Partie 12 - Samuel
Le portail se referme et la lumière claque comme une gueule. Une seconde de silence trop lourd, saturé de tout ce qui vient de se passer. Mon cœur cogne dans ma poitrine comme un coup de marteau. Le vide qu’elle a laissé me rend malade. Comme si on m’avait volé l’air, comme si je n’étais plus qu’un corps qui flotte dans un espace trop vaste pour lui.
J’en peux plus. Je serre les dents, les poings, tout ce que je peux pour ne pas hurler ma frustration, pour ne pas laisser la colère m’envahir tout entier. Mais putain, c’est quoi cette impotence ? j’ai fait exactement ce que Suwan voulait. J’ai merdé. J’ai hésité. J’ai ouvert une porte et il s’y est engouffré. Il a tiré sur mes faiblesses comme sur un jouet, et moi, comme un con, je me suis fait avoir.
- Merde !
Mon poing part contre le mur. Le bruit du choc me résonne dans l’os. Putain. Elle est partie. Il l’a eue. J’ai rien pu faire. Rien. Bordel. Toutes mes bonnes décisions, toutes mes distances, foutues en l’air. Trop lâche. Trop lent.
- Il l’a eue, souffle Eishen d’un ton grave.
Je me tourne vers lui, le regard noir. En réalité, je ne sais pas si je lui en veux. Lui aussi a vu. Lui aussi sait. Et pourtant il semble si… détaché. Calme. Trop calme. Ça me rend dingue. Sa sérénité, là, elle me fout la rage. Parce qu’en moi, tout bouillonne.

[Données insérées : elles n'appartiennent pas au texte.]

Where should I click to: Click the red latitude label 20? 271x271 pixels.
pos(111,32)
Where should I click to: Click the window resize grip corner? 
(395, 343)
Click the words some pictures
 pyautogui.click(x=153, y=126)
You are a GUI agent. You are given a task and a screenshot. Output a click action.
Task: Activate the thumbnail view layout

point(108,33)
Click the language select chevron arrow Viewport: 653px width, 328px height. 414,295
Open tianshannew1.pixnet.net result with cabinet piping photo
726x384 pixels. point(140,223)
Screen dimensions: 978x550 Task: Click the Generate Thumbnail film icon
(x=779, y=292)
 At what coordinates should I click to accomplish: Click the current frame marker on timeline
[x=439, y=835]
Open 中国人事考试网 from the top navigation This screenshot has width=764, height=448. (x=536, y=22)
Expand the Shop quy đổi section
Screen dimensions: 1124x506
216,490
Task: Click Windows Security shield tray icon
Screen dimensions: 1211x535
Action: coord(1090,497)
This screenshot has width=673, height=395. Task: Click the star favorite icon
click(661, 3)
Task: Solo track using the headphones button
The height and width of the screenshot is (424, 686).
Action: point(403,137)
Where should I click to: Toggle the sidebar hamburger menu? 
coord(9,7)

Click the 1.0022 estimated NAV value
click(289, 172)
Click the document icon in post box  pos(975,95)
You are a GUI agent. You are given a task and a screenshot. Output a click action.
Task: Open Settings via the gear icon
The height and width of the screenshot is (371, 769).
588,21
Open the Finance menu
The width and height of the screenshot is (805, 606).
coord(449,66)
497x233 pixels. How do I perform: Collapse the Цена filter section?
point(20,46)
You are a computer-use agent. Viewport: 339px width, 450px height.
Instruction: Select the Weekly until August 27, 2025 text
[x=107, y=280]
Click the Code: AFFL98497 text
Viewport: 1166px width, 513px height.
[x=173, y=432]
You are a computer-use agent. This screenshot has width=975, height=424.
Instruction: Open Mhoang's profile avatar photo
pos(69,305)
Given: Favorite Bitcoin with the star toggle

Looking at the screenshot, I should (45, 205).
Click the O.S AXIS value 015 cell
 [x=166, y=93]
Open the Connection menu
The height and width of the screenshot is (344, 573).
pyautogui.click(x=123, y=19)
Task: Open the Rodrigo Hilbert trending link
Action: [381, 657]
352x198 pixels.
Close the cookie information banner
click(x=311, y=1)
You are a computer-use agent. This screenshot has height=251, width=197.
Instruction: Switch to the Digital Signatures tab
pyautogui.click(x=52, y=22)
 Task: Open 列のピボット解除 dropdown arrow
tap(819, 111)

- Il ne lui fera pas de mal, je souffle, surtout pour me convaincre que c’est vrai.
Je sais que je mens. Je sais que Suwan est capable de trucs terribles quand il veut. Et Alexia, merde, Alexia n’est pas juste une gamine fragile. Y’a quelque chose chez elle. Une clé. Un truc que personne n’a su lire. Et Suwan l’a vu. Il l’a compris avant moi, avant tout le monde. Et il a fait de la souffrance un moyen d’obtenir ce qu’il veut. Comme si la douleur était un outil.
Eishen arque un sourcil.
- Tu penses vraiment ça ?
Je ravale, bouche sèche, pensées en vrac. Oui. Non. Putain. Comment être sûr ? Suwan est brillant, mais tordu. Quand il veut quelque chose, il va très loin. Et Alexia… elle est prise au milieu d’un truc qu’elle ne comprend pas.
- Je vais la récupérer, je grince entre mes dents.
Les mots sonnent creux, mais je m’en sers comme une d’une promesse à ma propre douleur. Une façon de me persuader que je peux tout réparer.
- Bonne chance, lâche le garçon. Moi, j’ai un rapport à faire.
Il s’en va. Sérieux ? Il me sort ça maintenant ? Après qu’on a tout foutu en l’air ? J’ai pas la force de l’envoyer bouler. J’ai trop de questions qui me bouffent. Pourquoi Suwan l’a emmenée ? Pourquoi maintenant ? Pourquoi j’ai rien vu venir ? Pourquoi j’ai été con au point de laisser faire ?
- C’est tout ? je finis par hoqueter.
- Je vais essayer de retarder les recherches officielles du Conseil, mais je ne peux rien promettre. Si Alexia représente quelque chose d’important pour eux, ils ne vont pas la laisser filer entre leurs doigts.
Ça me retourne. Si Suwan l’a emmenée dans son pensionnat, c’est précisément ce que le Conseil cherche. Alors on n’est pas dans la merde. On est dans l’abîme. Le sol se dérobe sous mes pieds. Tout explose. Alexia est dedans, jusqu’au cou. Elle ne le sait peut-être pas encore, mais elle est prise au piège, comme une pièce d’un échiquier que l’on déplace sans qu’elle n'ait son mot à dire.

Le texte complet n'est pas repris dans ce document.